Get users from the http_session, authorize job, workflow, and adhoc event access against RBAC

2026-01-14 19:30:39 -03:30 · 2017-01-31 20:19:45 -05:00 · 2017-01-31 20:19:45 -05:00 · 36c06020b4
commit 36c06020b4
parent 06e7bd01a7
2 changed files with 35 additions and 39 deletions
--- a/awx/main/access.py
+++ b/awx/main/access.py
@ -25,7 +25,7 @@ from awx.main.task_engine import TaskEnhancer
 from awx.conf.license import LicenseForbids

 __all__ = ['get_user_queryset', 'check_user_access', 'check_user_access_with_errors',
-           'user_accessible_objects',
+           'user_accessible_objects', 'consumer_access',
           'user_admin_role', 'StateConflict',]

 PERMISSION_TYPES = [
@ -164,6 +164,17 @@ def check_superuser(func):
    return wrapper


+def consumer_access(group_name):
+    '''
+    consumer_access returns the proper Access class based on group_name
+    for a channels consumer.
+    '''
+    class_map = {'job_events': JobAccess,
+                 'workflow_events': WorkflowJobAccess,
+                 'ad_hoc_command_events': AdHocCommandAccess}
+    return class_map.get(group_name)
+
+
 class BaseAccess(object):
    '''
    Base class for checking user access to a given model.  Subclasses should
--- a/awx/main/consumers.py
+++ b/awx/main/consumers.py
@ -1,13 +1,11 @@
 import json
-import urlparse
 import logging

 from channels import Group
 from channels.sessions import channel_session
+from channels.auth import channel_session_user, http_session_user, transfer_user

-from django.contrib.auth.models import User
 from django.core.serializers.json import DjangoJSONEncoder
-from awx.main.models.organization import AuthToken


 logger = logging.getLogger('awx.main.consumers')
@ -19,51 +17,32 @@ def discard_groups(message):
            Group(group).discard(message.reply_channel)

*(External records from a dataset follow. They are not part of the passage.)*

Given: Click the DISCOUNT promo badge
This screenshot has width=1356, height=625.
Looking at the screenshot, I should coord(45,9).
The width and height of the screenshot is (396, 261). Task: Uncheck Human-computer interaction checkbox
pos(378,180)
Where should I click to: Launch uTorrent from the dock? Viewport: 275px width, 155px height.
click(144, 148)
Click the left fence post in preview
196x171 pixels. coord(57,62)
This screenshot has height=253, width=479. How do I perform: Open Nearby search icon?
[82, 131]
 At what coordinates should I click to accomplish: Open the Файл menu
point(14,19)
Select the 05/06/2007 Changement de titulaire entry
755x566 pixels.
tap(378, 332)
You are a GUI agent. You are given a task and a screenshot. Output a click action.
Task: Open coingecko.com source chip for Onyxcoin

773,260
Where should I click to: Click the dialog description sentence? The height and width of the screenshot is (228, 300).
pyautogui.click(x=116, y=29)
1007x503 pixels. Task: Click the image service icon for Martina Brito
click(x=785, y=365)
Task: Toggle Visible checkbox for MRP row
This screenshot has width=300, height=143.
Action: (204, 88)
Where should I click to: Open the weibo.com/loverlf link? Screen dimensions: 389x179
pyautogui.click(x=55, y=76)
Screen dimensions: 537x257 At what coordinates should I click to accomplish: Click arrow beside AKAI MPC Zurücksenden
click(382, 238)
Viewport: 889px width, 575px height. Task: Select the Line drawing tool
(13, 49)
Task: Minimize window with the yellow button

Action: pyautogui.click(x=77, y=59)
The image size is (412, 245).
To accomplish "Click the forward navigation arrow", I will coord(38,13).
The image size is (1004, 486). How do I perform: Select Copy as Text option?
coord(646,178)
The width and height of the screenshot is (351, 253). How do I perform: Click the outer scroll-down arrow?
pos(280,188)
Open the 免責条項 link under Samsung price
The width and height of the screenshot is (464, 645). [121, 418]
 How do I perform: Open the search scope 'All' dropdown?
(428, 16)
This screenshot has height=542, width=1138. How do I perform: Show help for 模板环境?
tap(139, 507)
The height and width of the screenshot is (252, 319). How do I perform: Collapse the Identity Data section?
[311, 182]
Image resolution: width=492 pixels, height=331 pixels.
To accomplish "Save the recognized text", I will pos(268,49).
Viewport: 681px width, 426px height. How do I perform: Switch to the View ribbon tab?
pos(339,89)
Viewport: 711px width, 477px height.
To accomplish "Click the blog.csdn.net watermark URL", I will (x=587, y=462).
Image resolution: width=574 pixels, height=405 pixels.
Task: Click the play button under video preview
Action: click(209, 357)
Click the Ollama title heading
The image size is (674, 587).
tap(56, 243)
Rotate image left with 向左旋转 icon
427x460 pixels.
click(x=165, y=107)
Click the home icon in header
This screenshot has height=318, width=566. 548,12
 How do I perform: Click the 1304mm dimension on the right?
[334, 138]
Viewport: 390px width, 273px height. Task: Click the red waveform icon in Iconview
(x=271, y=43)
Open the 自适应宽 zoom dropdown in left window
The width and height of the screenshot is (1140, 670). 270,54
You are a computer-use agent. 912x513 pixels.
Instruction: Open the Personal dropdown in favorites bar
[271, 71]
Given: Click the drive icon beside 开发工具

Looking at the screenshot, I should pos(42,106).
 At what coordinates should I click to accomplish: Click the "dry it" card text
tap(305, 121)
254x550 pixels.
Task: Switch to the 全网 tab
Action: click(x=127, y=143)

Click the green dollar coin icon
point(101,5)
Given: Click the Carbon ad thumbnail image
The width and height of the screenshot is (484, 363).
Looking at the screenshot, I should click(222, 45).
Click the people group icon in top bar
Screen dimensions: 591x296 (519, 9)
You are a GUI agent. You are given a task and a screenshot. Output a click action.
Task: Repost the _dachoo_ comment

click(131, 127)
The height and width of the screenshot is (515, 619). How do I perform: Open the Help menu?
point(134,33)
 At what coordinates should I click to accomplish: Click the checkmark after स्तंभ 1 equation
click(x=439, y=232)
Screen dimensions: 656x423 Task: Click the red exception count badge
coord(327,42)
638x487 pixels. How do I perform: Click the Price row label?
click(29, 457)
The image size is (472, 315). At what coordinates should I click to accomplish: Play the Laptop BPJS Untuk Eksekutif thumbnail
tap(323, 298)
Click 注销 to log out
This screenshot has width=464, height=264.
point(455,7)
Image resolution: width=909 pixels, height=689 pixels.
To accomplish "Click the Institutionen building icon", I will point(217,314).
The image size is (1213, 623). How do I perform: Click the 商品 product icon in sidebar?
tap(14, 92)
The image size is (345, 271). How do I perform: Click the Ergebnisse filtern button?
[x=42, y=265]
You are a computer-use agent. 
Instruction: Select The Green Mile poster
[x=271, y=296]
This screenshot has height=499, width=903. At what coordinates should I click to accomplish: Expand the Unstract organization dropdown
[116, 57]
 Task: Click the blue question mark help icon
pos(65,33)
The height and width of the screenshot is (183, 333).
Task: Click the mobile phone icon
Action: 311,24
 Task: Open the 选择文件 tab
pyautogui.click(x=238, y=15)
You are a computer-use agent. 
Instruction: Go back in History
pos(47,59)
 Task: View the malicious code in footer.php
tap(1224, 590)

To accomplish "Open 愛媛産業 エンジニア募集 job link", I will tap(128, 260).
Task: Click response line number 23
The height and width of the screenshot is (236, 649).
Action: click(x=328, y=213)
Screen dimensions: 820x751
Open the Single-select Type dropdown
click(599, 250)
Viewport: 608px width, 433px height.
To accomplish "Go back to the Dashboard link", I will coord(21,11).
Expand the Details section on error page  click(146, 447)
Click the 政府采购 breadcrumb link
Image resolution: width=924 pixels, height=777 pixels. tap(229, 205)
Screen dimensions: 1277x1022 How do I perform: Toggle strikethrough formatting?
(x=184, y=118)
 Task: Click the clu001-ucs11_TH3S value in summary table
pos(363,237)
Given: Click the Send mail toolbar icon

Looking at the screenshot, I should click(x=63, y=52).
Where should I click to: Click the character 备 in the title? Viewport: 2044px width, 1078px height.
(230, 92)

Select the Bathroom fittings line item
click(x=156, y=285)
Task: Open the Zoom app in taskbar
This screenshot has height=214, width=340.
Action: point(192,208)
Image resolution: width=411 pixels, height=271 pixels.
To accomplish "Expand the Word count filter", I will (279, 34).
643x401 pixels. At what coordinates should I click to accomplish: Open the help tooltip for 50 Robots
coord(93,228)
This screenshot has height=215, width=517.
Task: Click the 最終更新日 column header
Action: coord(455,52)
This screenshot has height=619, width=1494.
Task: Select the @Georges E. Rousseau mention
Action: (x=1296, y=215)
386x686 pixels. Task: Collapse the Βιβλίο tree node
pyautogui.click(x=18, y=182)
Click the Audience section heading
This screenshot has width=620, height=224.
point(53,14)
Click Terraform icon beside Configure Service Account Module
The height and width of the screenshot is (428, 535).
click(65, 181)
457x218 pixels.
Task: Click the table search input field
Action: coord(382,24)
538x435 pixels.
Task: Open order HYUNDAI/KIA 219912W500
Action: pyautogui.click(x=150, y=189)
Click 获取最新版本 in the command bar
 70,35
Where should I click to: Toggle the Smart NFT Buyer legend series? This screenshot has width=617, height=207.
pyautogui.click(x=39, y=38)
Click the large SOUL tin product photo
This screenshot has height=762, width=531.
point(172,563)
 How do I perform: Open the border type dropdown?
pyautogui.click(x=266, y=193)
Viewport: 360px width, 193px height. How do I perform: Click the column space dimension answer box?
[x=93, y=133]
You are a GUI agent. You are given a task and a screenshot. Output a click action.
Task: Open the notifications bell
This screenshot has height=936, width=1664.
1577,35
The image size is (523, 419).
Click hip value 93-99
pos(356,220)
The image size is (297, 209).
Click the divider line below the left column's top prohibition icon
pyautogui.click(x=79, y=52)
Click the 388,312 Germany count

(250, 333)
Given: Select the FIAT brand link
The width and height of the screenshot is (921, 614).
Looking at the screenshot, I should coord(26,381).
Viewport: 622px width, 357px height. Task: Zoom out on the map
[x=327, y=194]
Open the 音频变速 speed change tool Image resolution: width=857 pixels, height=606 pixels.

-def validate_token(token):
-    try:
-        auth_token = AuthToken.objects.get(key=token)
-        if not auth_token.in_valid_tokens:
-            return None
-    except AuthToken.DoesNotExist:
-        return None
-    return auth_token
-
-
-def user_from_token(auth_token):
-    try:
-        return User.objects.get(pk=auth_token.user_id)
-    except User.DoesNotExist:
-        return None
-
-
+@http_session_user
@channel_session
 def ws_connect(message):
-    token = None
-    qs = urlparse.parse_qs(message['query_string'])
-    if 'token' in qs:
-        if len(qs['token']) > 0:
-            token = qs['token'].pop()
-    message.channel_session['token'] = token
+    if message.http_session:
+        # our backend is not set on the http_session so we need to update the session before
+        # calling transfer_user. This is why we are doing this manually instead of using the
+        # all-in-one helper decorator.
+        message.http_session.update({'_auth_user_backend':'django.contrib.auth.backends.ModelBackend'})
+        transfer_user(message.http_session, message.channel_session)
+        message.reply_channel.send({"text": json.dumps({"accept": True, "user": message.user.id})})
+    else:
+        message.reply_channel.send({"text": json.dumps({"accept": False, "user": None})})


-@channel_session
+@channel_session_user
 def ws_disconnect(message):
    discard_groups(message)


-@channel_session
+@channel_session_user
 def ws_receive(message):
-    token = message.channel_session.get('token')
+    from awx.main.access import consumer_access

-    auth_token = validate_token(token)
-    if auth_token is None:
-        logger.error("Authentication Failure validating user")
-        message.reply_channel.send({"text": json.dumps({"error": "invalid auth token"})})
-        return None
-
-    user = user_from_token(auth_token)
-    if user is None:
-        logger.error("No valid user corresponding to submitted auth_token")
+    user = message.user
+    if user.id is None:
+        logger.error("No valid user found for websocket.")
        message.reply_channel.send({"text": json.dumps({"error": "no valid user"})})
        return None

@ -78,6 +57,12 @@ def ws_receive(message):
            if type(v) is list:
                for oid in v:
                    name = '{}-{}'.format(group_name, oid)
+                    access_cls = consumer_access(group_name)
+                    if access_cls is not None:
+                        user_access = access_cls(user)
+                        if not user_access.get_queryset().filter(pk=oid).exists():
+                            message.reply_channel.send({"text": json.dumps({"error": "access denied to channel {0} for resource id {1}".format(group_name, oid)})})
+                            continue
                    current_groups.append(name)
                    Group(name).add(message.reply_channel)
            else: